- **Text block**:
=-=-=

Tahiru Mahama doesn’t appear to be a disruptor. Soft-spoken, precise, and thoughtful, the Ghanaian statistician is likelier to ask a question than make a bold claim. But when he speaks about algorithmic bias and the rise of automated decision-making, his voice sharpens.

“We’re outsourcing judgment to models that don’t understand people,” he says. “And that should worry everyone.”

From healthcare eligibility to student admissions, machine learning models are increasingly shaping outcomes that were once left to human discretion. But Mahama, whose academic work straddles robust inference and statistical ethics, warns against placing blind trust in algorithms.

“They’re trained on historical data,” he explains, “but history is full of inequality. Models don’t fix that. They repeat it.”
During his studies at the University of Texas at El Paso, Mahama reviewed predictive systems used in hospital triage. He noticed a troubling pattern: patients from marginalized backgrounds were consistently rated lower for urgent care. “They weren’t less sick,” he says. “They were just less visible in the training data.”

=-=-=

Saved data entries:
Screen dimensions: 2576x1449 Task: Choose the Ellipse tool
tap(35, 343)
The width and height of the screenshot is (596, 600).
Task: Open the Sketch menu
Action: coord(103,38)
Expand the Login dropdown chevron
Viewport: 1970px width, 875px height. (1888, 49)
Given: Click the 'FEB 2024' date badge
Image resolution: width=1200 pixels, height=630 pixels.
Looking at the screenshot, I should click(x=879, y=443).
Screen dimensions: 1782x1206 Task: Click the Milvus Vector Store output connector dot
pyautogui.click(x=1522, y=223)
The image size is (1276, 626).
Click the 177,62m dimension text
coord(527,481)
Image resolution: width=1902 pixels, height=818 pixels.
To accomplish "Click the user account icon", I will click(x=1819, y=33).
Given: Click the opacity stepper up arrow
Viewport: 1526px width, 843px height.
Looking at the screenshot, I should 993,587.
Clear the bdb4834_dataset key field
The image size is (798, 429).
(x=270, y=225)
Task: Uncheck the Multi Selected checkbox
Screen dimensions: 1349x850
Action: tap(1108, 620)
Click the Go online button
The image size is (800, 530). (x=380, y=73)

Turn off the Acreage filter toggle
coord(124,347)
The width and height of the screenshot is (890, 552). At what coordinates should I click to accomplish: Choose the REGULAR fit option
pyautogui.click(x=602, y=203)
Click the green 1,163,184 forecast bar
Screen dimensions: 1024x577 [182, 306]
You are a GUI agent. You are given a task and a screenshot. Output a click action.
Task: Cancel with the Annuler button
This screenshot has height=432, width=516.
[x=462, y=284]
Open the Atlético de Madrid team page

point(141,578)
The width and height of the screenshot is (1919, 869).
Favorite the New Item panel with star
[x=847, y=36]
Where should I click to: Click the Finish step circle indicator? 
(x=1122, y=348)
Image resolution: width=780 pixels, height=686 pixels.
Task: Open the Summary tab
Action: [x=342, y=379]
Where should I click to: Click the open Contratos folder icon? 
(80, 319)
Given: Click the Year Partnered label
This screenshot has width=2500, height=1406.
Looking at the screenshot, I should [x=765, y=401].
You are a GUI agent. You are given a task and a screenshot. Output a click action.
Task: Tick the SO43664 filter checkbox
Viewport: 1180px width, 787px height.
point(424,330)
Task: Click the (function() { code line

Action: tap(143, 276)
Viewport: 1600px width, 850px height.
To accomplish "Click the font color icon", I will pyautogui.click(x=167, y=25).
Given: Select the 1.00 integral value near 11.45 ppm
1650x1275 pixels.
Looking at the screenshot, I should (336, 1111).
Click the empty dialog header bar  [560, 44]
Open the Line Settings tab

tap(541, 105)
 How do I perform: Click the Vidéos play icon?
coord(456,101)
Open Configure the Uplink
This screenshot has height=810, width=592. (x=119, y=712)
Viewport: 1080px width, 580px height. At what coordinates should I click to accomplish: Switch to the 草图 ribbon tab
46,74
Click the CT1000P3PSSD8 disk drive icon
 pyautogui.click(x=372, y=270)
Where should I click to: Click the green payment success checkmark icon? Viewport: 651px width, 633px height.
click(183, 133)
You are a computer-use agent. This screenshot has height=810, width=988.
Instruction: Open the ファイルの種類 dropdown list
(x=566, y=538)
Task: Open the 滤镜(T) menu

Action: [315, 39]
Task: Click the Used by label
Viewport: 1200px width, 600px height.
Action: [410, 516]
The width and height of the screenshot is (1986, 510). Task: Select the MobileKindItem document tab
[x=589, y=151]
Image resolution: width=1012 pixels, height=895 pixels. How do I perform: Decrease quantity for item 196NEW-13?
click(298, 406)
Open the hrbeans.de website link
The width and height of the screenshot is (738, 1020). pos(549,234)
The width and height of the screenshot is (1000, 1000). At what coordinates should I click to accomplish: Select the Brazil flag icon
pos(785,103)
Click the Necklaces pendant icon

=-=-=

- **Work instruction**:
Quote the entire profile of Tahiru Mahama on algorithmic bias, word for word. These records were drawn from a separate source.

- **Worked solution**:
Tahiru Mahama doesn’t appear to be a disruptor. Soft-spoken, precise, and thoughtful, the Ghanaian statistician is likelier to ask a question than make a bold claim. But when he speaks about algorithmic bias and the rise of automated decision-making, his voice sharpens.

“We’re outsourcing judgment to models that don’t understand people,” he says. “And that should worry everyone.”

From healthcare eligibility to student admissions, machine learning models are increasingly shaping outcomes that were once left to human discretion. But Mahama, whose academic work straddles robust inference and statistical ethics, warns against placing blind trust in algorithms.

“They’re trained on historical data,” he explains, “but history is full of inequality. Models don’t fix that. They repeat it.”
During his studies at the University of Texas at El Paso, Mahama reviewed predictive systems used in hospital triage. He noticed a troubling pattern: patients from marginalized backgrounds were consistently rated lower for urgent care. “They weren’t less sick,” he says. “They were just less visible in the training data.”